Diffusion tensor imaging (DTI) separated patients based on movement disorder diagnosis with a high degree of accuracy, potentially opening the door for early assessment of movement disorders such as Parkinson’s disease (PD), according to a study to be published in the July issue of Movement Disorders.
The study aimed to classify individual subjects with PD, multiple system atrophy, progressive supranuclear palsy and essential tremor. It was the first to combine multiple DTI measures and target regions in the basal ganglia, red nucleus and cerebellum, providing a “road map” to differentiating disorders based on brain region, according to David Vaillancourt, PhD, of the University of Florida, Gainesville, and colleagues.
“A key point is that the pattern of DTI targets and measures that yielded the highest [area under the curve] for differentiating these movement disorders was unique for each classification,” wrote the authors.
Results were based on data from 72 subjects with clinically diagnosed movement disorders, who underwent DTI at 3T MRI.

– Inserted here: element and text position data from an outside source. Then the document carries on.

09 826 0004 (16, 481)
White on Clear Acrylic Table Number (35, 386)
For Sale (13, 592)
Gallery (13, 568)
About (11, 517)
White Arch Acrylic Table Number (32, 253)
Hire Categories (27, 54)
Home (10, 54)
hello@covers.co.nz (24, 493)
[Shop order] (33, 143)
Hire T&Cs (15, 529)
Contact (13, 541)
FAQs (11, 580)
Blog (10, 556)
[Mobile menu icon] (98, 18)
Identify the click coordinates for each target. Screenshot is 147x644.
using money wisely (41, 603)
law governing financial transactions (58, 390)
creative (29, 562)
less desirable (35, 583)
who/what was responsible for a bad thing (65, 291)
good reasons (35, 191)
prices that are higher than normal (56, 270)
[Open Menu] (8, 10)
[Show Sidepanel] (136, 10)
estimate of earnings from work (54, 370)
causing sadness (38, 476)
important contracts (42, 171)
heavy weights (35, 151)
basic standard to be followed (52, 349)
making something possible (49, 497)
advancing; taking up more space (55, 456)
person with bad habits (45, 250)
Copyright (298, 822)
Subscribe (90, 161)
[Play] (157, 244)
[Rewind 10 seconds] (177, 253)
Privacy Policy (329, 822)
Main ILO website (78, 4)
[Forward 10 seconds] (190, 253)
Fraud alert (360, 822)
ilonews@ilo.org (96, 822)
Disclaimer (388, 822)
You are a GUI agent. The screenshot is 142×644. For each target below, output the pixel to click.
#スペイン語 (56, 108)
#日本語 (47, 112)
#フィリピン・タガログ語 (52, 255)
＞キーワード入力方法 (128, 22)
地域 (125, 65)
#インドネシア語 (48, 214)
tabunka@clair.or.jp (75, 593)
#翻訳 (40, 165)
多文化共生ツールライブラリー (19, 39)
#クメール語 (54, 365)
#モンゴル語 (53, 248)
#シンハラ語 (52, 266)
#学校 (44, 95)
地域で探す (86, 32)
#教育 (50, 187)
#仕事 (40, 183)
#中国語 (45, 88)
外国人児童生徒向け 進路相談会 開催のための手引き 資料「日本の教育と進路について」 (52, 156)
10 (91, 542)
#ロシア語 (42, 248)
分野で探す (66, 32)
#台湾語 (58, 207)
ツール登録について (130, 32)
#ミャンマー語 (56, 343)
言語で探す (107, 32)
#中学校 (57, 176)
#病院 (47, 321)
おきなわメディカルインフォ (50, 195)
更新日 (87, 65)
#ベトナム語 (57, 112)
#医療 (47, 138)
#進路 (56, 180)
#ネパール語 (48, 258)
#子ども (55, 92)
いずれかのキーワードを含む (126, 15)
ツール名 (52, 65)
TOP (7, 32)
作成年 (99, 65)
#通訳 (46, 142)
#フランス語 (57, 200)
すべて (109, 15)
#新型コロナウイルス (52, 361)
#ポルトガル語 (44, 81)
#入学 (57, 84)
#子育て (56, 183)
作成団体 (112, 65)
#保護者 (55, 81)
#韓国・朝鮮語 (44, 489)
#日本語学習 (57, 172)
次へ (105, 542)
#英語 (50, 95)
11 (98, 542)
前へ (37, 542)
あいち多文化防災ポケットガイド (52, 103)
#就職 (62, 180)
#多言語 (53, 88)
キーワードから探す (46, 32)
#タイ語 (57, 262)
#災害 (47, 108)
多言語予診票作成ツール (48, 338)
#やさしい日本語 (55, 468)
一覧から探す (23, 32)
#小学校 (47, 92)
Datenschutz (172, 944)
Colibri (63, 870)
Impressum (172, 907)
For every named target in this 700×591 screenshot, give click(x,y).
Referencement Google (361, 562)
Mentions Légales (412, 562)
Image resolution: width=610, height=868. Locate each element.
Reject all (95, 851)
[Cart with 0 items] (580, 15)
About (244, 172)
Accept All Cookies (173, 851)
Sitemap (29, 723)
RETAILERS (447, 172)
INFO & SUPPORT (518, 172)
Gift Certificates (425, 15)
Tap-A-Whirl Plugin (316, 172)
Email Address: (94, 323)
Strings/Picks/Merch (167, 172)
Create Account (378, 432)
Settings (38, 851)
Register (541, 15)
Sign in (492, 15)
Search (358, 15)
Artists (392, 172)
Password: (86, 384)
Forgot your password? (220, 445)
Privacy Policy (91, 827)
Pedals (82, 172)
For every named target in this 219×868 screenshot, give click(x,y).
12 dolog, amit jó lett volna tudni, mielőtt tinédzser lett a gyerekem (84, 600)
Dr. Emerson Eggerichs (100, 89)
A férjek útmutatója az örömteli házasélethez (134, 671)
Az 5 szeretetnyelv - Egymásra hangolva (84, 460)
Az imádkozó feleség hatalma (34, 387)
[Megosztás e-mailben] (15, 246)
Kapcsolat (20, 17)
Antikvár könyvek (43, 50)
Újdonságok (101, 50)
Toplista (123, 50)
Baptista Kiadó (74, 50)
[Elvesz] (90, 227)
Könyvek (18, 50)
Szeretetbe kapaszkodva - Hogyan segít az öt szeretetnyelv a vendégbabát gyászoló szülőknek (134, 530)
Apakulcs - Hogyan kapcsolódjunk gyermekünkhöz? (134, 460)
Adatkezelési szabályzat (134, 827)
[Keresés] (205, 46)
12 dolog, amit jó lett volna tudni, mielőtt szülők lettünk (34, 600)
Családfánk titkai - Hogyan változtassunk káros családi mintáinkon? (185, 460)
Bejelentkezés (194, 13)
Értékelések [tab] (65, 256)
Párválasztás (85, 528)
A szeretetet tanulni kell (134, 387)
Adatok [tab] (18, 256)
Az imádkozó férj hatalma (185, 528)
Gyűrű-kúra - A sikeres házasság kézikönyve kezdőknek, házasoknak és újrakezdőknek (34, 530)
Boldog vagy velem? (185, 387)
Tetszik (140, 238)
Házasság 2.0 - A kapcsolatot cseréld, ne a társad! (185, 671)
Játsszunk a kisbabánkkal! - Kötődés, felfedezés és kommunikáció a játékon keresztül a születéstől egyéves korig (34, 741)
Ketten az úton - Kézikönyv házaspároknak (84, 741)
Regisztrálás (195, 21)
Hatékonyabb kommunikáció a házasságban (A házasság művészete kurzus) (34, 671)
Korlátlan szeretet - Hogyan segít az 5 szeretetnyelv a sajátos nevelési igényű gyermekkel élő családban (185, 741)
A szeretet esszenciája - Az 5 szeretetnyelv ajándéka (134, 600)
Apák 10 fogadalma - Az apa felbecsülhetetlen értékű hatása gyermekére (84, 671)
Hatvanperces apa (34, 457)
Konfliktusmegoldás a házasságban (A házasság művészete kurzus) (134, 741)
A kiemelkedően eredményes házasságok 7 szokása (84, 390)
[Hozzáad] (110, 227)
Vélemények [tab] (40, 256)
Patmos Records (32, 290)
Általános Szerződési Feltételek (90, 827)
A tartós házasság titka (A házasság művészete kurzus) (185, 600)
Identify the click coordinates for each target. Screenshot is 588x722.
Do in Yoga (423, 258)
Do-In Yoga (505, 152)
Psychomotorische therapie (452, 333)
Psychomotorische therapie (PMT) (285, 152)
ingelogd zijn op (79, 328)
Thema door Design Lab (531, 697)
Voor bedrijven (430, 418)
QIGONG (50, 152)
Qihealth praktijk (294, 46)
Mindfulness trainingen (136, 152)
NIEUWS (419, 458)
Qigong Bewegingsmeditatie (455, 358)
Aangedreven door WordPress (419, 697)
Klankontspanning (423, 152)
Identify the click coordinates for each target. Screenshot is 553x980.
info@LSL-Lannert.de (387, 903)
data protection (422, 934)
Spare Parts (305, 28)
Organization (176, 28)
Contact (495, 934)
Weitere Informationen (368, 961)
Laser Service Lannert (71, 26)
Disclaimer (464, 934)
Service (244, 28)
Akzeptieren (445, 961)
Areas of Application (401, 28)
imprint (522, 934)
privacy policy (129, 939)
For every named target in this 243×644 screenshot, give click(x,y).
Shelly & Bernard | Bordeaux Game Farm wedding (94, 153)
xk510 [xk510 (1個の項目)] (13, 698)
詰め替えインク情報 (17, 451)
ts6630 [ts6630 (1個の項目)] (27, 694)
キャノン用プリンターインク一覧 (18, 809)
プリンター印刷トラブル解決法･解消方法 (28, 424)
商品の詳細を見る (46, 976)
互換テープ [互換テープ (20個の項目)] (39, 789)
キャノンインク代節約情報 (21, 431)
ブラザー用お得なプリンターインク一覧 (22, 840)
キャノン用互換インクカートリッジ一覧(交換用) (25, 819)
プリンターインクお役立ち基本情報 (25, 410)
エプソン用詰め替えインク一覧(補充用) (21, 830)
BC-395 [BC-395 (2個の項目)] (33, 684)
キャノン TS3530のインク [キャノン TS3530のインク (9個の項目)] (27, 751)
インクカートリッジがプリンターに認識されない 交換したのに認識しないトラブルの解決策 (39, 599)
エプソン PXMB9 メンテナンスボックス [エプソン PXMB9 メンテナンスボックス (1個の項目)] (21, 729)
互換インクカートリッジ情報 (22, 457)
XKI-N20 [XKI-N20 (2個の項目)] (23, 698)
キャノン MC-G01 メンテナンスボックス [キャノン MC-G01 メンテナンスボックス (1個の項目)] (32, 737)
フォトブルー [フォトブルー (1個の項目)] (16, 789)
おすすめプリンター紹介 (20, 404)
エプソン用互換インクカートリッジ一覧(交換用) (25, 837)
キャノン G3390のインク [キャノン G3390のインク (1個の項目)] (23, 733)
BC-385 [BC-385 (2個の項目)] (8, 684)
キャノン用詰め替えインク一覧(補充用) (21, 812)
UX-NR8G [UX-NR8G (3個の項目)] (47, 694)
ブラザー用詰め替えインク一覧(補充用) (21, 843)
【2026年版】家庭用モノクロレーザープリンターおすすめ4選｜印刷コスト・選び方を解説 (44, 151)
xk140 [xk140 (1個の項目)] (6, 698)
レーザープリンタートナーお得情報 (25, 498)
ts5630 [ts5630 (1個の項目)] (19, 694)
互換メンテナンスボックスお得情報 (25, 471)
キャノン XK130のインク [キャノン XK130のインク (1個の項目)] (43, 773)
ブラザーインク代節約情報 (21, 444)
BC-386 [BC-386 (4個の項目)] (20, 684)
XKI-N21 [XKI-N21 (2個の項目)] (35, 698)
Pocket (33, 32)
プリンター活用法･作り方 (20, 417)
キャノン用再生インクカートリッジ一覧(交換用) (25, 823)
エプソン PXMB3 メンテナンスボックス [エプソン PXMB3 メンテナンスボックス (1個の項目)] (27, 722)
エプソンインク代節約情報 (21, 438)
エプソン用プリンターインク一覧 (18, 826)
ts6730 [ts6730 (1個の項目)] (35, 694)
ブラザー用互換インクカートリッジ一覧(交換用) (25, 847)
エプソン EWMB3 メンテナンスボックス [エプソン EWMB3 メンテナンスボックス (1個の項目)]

In group comparisons, DTI was successfully able to contrast:
- Control subjects versus movement disorder;
- Control versus parkinsonism;
- PD versus atypical parkinsonism;
- PD versus multiple system atrophy;
- PD versus progressive supranuclear palsy;
- Multiple system atrophy versus progressive supranuclear palsy; and
- PD versus essential tremor.
All of the above comparisons had a sensitivity and specificity of at least 87 percent, reported Vaillancourt and colleagues.
The authors noted that diagnosing PD is challenging, particularly in the early stages, because symptoms overlap with other movement disorders, though the results of the DTI study showed the technique has more potential for differentiating disorders than other imaging, cerebrospinal fluid or blood markers.
In a press release, Vaillancourt likened DTI to a cholesterol test. “If you have high cholesterol, it raises your chances of developing heart disease in the future,” he said. “There are tests like those that give a probability or likelihood scenario of a particular disease group. We’re going a step further and trying to utilize information to predict the classification of specific tremor and Parkinsonian diseases.”